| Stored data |
[start]

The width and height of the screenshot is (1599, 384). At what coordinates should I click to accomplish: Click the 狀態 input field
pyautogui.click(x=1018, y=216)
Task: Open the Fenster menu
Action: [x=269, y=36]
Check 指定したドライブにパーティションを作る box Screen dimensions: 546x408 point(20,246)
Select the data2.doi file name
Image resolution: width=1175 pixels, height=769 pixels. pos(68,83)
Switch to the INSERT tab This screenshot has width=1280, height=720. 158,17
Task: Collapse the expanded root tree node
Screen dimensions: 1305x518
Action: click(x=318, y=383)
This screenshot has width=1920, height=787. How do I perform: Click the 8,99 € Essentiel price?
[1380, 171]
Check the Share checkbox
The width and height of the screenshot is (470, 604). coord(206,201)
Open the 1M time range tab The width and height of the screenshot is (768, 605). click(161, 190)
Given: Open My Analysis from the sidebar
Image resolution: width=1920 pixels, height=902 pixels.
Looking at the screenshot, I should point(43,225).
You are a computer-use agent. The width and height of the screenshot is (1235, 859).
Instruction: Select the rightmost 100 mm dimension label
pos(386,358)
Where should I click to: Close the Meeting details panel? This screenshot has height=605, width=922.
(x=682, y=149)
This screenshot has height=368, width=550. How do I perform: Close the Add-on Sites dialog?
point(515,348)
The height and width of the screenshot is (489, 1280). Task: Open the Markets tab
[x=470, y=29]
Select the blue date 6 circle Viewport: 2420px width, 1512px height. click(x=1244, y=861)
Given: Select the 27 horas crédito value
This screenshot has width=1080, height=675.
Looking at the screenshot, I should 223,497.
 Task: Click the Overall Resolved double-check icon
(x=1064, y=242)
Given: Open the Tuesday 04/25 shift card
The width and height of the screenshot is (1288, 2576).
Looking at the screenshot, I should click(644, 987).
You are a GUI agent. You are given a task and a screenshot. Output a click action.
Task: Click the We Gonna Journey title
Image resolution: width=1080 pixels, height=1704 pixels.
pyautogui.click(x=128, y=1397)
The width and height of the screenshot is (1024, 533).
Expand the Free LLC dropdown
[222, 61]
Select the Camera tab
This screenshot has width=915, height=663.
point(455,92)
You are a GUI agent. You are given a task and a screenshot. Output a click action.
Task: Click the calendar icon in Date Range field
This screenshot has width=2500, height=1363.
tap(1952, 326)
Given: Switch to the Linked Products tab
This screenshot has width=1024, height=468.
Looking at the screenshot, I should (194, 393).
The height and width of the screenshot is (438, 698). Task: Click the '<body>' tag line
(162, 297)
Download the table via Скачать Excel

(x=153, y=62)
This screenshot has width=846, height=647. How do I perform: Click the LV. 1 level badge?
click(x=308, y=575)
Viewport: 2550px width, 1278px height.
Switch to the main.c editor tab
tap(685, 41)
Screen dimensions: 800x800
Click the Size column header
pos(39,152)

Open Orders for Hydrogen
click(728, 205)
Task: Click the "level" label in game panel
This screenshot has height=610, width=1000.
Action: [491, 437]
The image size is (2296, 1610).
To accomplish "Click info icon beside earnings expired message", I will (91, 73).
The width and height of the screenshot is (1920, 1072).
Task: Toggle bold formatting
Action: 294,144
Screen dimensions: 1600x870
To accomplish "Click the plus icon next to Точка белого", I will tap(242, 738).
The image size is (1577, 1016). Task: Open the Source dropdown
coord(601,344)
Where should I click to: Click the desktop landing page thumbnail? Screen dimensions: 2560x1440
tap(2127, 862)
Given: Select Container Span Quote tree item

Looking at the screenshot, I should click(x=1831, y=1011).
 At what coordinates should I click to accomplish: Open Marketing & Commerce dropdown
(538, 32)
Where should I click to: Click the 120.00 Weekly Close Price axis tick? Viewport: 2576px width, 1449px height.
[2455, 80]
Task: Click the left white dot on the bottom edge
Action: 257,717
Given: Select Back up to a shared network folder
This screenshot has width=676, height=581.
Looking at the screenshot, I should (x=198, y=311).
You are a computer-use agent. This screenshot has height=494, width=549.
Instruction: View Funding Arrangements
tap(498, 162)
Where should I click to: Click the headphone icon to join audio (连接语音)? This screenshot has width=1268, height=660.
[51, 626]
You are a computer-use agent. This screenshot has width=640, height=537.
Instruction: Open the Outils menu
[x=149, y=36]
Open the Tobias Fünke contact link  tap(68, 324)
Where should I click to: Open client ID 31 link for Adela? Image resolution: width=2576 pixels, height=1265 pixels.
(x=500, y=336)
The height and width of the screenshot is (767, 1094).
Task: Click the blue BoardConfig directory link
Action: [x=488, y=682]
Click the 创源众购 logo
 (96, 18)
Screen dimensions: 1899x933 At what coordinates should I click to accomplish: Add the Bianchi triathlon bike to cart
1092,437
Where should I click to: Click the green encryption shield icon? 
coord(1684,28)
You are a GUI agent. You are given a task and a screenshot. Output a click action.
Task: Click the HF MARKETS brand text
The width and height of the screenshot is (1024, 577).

[end]

| Goal |
Copy out every one of the lines above without altering a single character.

| Complete answer |
The width and height of the screenshot is (1599, 384). At what coordinates should I click to accomplish: Click the 狀態 input field
pyautogui.click(x=1018, y=216)
Task: Open the Fenster menu
Action: [x=269, y=36]
Check 指定したドライブにパーティションを作る box Screen dimensions: 546x408 point(20,246)
Select the data2.doi file name
Image resolution: width=1175 pixels, height=769 pixels. pos(68,83)
Switch to the INSERT tab This screenshot has width=1280, height=720. 158,17
Task: Collapse the expanded root tree node
Screen dimensions: 1305x518
Action: click(x=318, y=383)
This screenshot has width=1920, height=787. How do I perform: Click the 8,99 € Essentiel price?
[1380, 171]
Check the Share checkbox
The width and height of the screenshot is (470, 604). coord(206,201)
Open the 1M time range tab The width and height of the screenshot is (768, 605). click(161, 190)
Given: Open My Analysis from the sidebar
Image resolution: width=1920 pixels, height=902 pixels.
Looking at the screenshot, I should point(43,225).
You are a computer-use agent. The width and height of the screenshot is (1235, 859).
Instruction: Select the rightmost 100 mm dimension label
pos(386,358)
Where should I click to: Close the Meeting details panel? This screenshot has height=605, width=922.
(x=682, y=149)
This screenshot has height=368, width=550. How do I perform: Close the Add-on Sites dialog?
point(515,348)
The height and width of the screenshot is (489, 1280). Task: Open the Markets tab
[x=470, y=29]
Select the blue date 6 circle Viewport: 2420px width, 1512px height. click(x=1244, y=861)
Given: Select the 27 horas crédito value
This screenshot has width=1080, height=675.
Looking at the screenshot, I should 223,497.
 Task: Click the Overall Resolved double-check icon
(x=1064, y=242)
Given: Open the Tuesday 04/25 shift card
The width and height of the screenshot is (1288, 2576).
Looking at the screenshot, I should click(644, 987).
You are a GUI agent. You are given a task and a screenshot. Output a click action.
Task: Click the We Gonna Journey title
Image resolution: width=1080 pixels, height=1704 pixels.
pyautogui.click(x=128, y=1397)
The width and height of the screenshot is (1024, 533).
Expand the Free LLC dropdown
[222, 61]
Select the Camera tab
This screenshot has width=915, height=663.
point(455,92)
You are a GUI agent. You are given a task and a screenshot. Output a click action.
Task: Click the calendar icon in Date Range field
This screenshot has width=2500, height=1363.
tap(1952, 326)
Given: Switch to the Linked Products tab
This screenshot has width=1024, height=468.
Looking at the screenshot, I should (194, 393).
The height and width of the screenshot is (438, 698). Task: Click the '<body>' tag line
(162, 297)
Download the table via Скачать Excel

(x=153, y=62)
This screenshot has width=846, height=647. How do I perform: Click the LV. 1 level badge?
click(x=308, y=575)
Viewport: 2550px width, 1278px height.
Switch to the main.c editor tab
tap(685, 41)
Screen dimensions: 800x800
Click the Size column header
pos(39,152)

Open Orders for Hydrogen
click(728, 205)
Task: Click the "level" label in game panel
This screenshot has height=610, width=1000.
Action: [491, 437]
The image size is (2296, 1610).
To accomplish "Click info icon beside earnings expired message", I will (91, 73).
The width and height of the screenshot is (1920, 1072).
Task: Toggle bold formatting
Action: 294,144
Screen dimensions: 1600x870
To accomplish "Click the plus icon next to Точка белого", I will tap(242, 738).
The image size is (1577, 1016). Task: Open the Source dropdown
coord(601,344)
Where should I click to: Click the desktop landing page thumbnail? Screen dimensions: 2560x1440
tap(2127, 862)
Given: Select Container Span Quote tree item

Looking at the screenshot, I should click(x=1831, y=1011).
 At what coordinates should I click to accomplish: Open Marketing & Commerce dropdown
(538, 32)
Where should I click to: Click the 120.00 Weekly Close Price axis tick? Viewport: 2576px width, 1449px height.
[2455, 80]
Task: Click the left white dot on the bottom edge
Action: 257,717
Given: Select Back up to a shared network folder
This screenshot has width=676, height=581.
Looking at the screenshot, I should (x=198, y=311).
You are a computer-use agent. This screenshot has height=494, width=549.
Instruction: View Funding Arrangements
tap(498, 162)
Where should I click to: Click the headphone icon to join audio (连接语音)? This screenshot has width=1268, height=660.
[51, 626]
You are a computer-use agent. This screenshot has width=640, height=537.
Instruction: Open the Outils menu
[x=149, y=36]
Open the Tobias Fünke contact link  tap(68, 324)
Where should I click to: Open client ID 31 link for Adela? Image resolution: width=2576 pixels, height=1265 pixels.
(x=500, y=336)
The height and width of the screenshot is (767, 1094).
Task: Click the blue BoardConfig directory link
Action: [x=488, y=682]
Click the 创源众购 logo
 (96, 18)
Screen dimensions: 1899x933 At what coordinates should I click to accomplish: Add the Bianchi triathlon bike to cart
1092,437
Where should I click to: Click the green encryption shield icon? 
coord(1684,28)
You are a GUI agent. You are given a task and a screenshot. Output a click action.
Task: Click the HF MARKETS brand text
The width and height of the screenshot is (1024, 577).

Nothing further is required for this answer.